The research, appearing online Jan 18. in Clinical Chemistry, the journal of American Association for Clinical Chemistry, says the new handheld technology takes a step toward providing remote areas of the world with diagnostic services traditionally available only in centralized healthcare settings.
According to an AACC press release, of the 34 million people infected with HIV worldwide, 68 percent of them live in sub-Saharan Africa, with south and southeast Asia bearing the second greatest burden of disease.
Many HIV-infected people in these regions are unable to get tested or treated because they can’t easily travel to centralized healthcare centers. This creates an extreme economic burden on already-poor nations, with the epidemic estimated to cause a 1.5 percent annual loss in gross domestic product each year for the worst-affected countries, AACC researchers say.
It has also created 16.6 million AIDS orphans – children who have lost one or both parents to the disease. A low-cost mobile device that performs HIV testing could help combat these trends, and the overall global epidemic, by enabling the diagnosis and treatment of HIV-infected people in resource-limited settings, the researchers say.
In the study, a team including Curtis D. Chin and Yuk Kee Cheung designed a device that captures all the essential functions of enzyme-linked immunosorbent assays, the most commonly used laboratory diagnostic for HIV. The authors show that the device performs laboratory-quality HIV testing in 15 minutes using finger-pricked whole blood.

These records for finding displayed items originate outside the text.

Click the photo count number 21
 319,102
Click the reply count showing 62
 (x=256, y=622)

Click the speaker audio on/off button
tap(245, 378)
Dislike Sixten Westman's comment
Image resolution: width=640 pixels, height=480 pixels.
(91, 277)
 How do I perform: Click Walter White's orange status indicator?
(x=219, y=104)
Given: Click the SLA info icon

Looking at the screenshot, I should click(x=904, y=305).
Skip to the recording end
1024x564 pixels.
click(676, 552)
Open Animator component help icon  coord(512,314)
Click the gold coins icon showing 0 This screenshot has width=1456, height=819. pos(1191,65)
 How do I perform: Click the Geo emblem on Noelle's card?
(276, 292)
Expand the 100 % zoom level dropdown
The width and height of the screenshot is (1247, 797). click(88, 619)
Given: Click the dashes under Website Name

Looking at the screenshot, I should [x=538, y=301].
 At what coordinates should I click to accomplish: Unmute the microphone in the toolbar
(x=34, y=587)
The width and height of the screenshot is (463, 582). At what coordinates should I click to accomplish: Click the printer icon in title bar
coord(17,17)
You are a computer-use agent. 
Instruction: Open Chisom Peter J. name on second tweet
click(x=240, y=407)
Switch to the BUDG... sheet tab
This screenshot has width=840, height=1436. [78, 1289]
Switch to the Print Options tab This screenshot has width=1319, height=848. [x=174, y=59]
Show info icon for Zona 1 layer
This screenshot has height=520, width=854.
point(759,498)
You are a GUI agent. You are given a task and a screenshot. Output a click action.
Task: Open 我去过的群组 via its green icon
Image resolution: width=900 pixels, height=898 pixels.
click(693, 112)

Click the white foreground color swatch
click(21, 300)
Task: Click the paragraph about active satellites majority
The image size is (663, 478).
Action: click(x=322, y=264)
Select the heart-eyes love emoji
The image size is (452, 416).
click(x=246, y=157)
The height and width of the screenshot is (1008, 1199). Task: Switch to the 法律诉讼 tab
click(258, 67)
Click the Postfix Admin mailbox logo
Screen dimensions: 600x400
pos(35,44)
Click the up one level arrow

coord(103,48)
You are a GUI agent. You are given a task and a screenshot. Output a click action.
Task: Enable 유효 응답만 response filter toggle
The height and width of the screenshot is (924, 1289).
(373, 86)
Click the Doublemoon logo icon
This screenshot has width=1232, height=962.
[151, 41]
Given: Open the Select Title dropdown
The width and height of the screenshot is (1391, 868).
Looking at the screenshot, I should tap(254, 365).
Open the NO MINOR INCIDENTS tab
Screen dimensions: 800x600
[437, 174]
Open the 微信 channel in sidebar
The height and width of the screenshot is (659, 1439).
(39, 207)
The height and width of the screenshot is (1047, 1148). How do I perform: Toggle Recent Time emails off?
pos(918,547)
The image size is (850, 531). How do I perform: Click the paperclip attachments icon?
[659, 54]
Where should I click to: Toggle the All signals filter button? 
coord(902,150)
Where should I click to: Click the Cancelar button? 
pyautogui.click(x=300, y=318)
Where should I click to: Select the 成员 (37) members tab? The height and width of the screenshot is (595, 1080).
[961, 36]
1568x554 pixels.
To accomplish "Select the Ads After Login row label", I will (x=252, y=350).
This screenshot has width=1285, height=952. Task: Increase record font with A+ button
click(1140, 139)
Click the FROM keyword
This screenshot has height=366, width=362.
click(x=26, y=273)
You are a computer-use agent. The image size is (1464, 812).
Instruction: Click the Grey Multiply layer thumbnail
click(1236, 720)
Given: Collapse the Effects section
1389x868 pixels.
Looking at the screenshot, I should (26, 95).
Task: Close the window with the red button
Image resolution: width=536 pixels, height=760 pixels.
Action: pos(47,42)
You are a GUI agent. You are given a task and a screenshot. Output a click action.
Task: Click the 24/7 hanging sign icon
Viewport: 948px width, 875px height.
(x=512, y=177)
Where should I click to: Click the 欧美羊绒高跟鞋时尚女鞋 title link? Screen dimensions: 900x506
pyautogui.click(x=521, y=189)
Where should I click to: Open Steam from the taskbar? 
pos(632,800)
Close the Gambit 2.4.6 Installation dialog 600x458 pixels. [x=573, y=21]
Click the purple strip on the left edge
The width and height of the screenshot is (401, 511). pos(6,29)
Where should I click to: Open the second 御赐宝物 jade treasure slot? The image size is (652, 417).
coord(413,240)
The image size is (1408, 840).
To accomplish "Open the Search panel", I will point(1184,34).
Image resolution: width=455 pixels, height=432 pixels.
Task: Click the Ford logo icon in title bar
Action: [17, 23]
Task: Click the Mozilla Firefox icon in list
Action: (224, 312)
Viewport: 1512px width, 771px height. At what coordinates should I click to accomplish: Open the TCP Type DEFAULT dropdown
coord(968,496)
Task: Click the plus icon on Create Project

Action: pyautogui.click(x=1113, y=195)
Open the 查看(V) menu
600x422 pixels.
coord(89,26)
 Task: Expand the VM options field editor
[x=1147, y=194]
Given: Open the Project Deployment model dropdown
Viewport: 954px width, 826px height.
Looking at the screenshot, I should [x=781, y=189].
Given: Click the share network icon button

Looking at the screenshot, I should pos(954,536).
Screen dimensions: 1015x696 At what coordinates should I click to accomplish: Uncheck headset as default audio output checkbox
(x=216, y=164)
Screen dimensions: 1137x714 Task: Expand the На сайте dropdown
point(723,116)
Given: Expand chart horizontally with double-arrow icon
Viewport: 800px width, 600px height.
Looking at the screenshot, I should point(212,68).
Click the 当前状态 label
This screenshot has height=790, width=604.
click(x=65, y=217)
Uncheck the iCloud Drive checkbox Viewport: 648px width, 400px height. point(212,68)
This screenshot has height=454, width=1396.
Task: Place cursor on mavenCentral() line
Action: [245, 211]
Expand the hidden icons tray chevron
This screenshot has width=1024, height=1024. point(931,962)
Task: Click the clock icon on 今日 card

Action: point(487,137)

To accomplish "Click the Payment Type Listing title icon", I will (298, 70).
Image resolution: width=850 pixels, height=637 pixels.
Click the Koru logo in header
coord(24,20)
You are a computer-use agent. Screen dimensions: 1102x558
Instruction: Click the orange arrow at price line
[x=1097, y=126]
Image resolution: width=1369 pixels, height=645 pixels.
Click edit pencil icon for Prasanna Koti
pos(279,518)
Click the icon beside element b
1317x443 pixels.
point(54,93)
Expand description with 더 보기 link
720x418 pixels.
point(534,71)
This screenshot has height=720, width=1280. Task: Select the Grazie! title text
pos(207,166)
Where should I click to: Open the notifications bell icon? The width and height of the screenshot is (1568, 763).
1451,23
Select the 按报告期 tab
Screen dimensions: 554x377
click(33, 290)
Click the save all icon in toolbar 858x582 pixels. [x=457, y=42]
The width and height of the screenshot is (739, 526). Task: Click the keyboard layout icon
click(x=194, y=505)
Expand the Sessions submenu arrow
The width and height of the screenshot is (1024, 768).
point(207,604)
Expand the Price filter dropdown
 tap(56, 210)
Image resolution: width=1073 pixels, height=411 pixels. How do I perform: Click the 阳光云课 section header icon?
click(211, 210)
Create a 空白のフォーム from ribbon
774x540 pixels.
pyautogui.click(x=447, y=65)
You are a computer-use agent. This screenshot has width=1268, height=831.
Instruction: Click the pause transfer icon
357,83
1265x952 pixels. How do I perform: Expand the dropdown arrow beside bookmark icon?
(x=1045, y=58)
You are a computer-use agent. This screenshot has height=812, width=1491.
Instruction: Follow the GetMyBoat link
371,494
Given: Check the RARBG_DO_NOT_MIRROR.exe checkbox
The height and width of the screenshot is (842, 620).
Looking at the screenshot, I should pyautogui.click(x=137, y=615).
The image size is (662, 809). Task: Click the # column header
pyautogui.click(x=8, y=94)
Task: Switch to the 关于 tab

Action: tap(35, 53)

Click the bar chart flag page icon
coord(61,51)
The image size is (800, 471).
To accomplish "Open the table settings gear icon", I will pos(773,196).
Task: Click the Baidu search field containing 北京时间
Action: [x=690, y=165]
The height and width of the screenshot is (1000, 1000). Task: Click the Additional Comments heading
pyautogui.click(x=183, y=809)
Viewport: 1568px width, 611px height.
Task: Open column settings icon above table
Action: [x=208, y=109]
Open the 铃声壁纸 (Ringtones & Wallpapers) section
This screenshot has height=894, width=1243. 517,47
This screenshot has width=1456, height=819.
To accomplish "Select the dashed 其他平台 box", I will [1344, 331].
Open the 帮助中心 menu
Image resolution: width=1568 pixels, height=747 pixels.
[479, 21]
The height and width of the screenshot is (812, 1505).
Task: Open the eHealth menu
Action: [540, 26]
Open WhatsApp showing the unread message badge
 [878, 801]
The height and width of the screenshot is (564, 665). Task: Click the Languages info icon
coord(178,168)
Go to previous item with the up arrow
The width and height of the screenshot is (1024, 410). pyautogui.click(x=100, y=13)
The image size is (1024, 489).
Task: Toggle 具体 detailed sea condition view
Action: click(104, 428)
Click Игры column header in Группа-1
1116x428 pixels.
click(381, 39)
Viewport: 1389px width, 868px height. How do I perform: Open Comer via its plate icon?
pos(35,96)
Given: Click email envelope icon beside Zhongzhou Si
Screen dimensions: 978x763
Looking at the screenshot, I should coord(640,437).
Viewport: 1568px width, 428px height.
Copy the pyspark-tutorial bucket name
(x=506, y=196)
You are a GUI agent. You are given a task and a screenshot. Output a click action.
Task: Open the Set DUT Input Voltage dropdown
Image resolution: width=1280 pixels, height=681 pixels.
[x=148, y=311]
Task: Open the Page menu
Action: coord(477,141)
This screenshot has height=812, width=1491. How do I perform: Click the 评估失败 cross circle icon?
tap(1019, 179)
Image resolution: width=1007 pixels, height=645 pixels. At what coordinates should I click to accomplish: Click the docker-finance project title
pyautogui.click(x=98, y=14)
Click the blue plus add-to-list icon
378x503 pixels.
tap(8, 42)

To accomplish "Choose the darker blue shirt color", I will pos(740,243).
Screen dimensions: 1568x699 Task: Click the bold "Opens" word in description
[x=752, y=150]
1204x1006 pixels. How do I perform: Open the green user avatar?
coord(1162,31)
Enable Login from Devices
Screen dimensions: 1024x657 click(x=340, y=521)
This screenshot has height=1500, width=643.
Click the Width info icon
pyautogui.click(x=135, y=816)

The device also detects weakly positive samples, and uses cellphone and satellite networks to automatically synchronize test results with patient health records from anywhere in the world. Because of this real-time data upload, this mobile device will allow policymakers and epidemiologists to monitor disease prevalence across geographical regions quickly and effectively. This could improve effectiveness in allocating medications to different communities, and patient care in general, the researchers say.
“This is a perfect example of how ingenuity and good science can effectively address a real and serious medical problem,” says Nader Rifai, editor in chief of Clinical Chemistry.